KORANBANTEN.COM – Padahal tadi siang, setelah khotbah wukuf dan salat jamak qasar Zuhur dan Asar, matahari langit Arafah masih terasa panas. Langit kemudian perlahan redup, lalu hujan turun meredam udara panas.
Tirai hujan itu, kemudian mengusik calon haji yang sedang berdiri tegak menghadap kiblat dan bedoa, berdiri di tengah hujan, dan kain ihram dibiarkan basah kuyup? Hujan itu rahmat, seperti bunyi hadis, dan mereka sambut rahmat-Nya ini sebelum menetes ku bumi.
Berdoa di Padang Arafah, sambil menghadap kiblat, dan mengangkat tangan, jadi semakin penting dari sekadar kain ihram yang masih sah melekat di tubuh meski basah.
Hujan sudah reda.Udara terasa sejuk. Di kemah atau di mushalla memang lebih sejuk, bukan dengan hujan, melainkan oleh mesin pendingin modern.
Jamaah calon haji masih menunggu sang surya kembali ke balik bukit batu Padang Arafah.
Hujan di Arafah seperti jadi penyegar langkah berikurtnya ke Muzdalifah, lalu menginap di sini semalam saja.
Haji itu Arafah. Hadis ini terbaca pada dinding pelindung kemah di sepanjang jalan. Kita akan menemukan pula hadis-hadis lain tentang keutamaan ibadah haji pada dinding itu.
Mereka menulis tak harus dalam spanduk resmi, tetapi cukup di dinding, dan itu jadi media ampuh untuk menyampaikan pesan.
Mereka yang menulis adalah komunikator, dinding adalah media, hadis adalah pesan, dan kita yang membacanya adalah komunikan.
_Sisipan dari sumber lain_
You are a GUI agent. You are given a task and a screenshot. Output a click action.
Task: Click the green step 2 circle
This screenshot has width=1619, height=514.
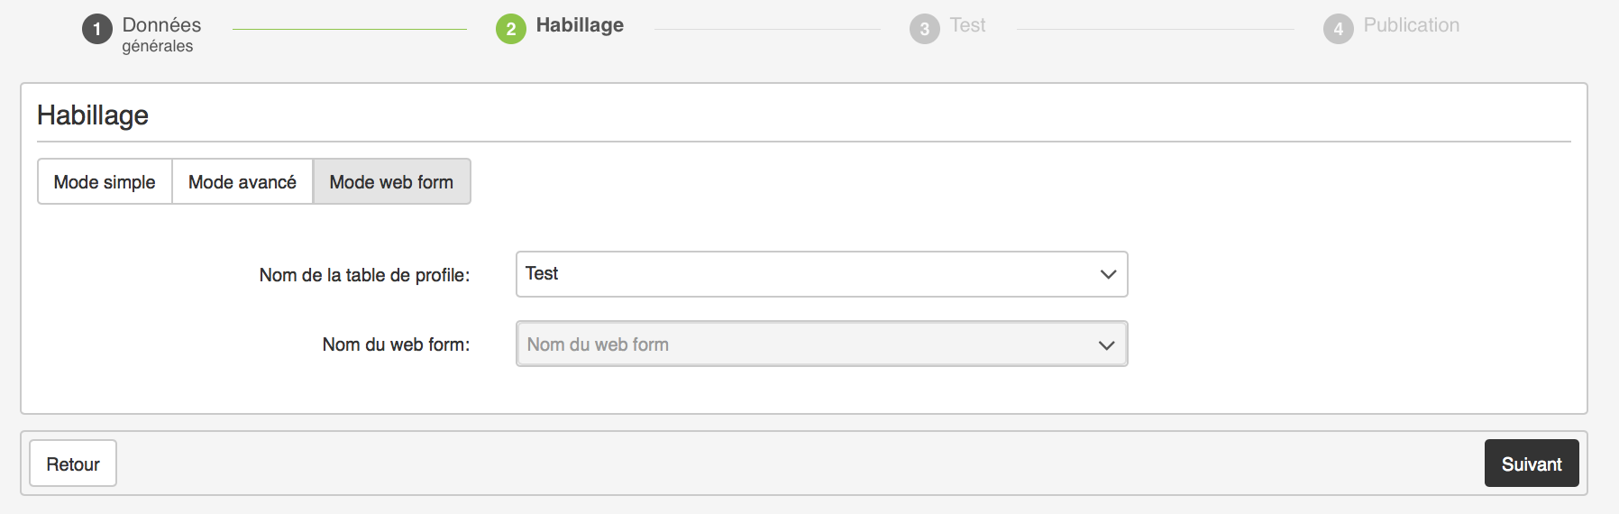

Efek yang mereka harapkan? Entahlah, mereka mungkin tak telalu jauh mengenal studi efek pesan. Mereka bukan politisi.
Akhirnya,…setelah hujan reda di kemah jamaah calon haji ini? Duh…kafetaria Rabithah jadi magnit untuk secangkir kopi panas di tengah udara dingin sore menjelang sang surya ke balik malam di langit Padang Arafah. (Dean Al-Gamereau).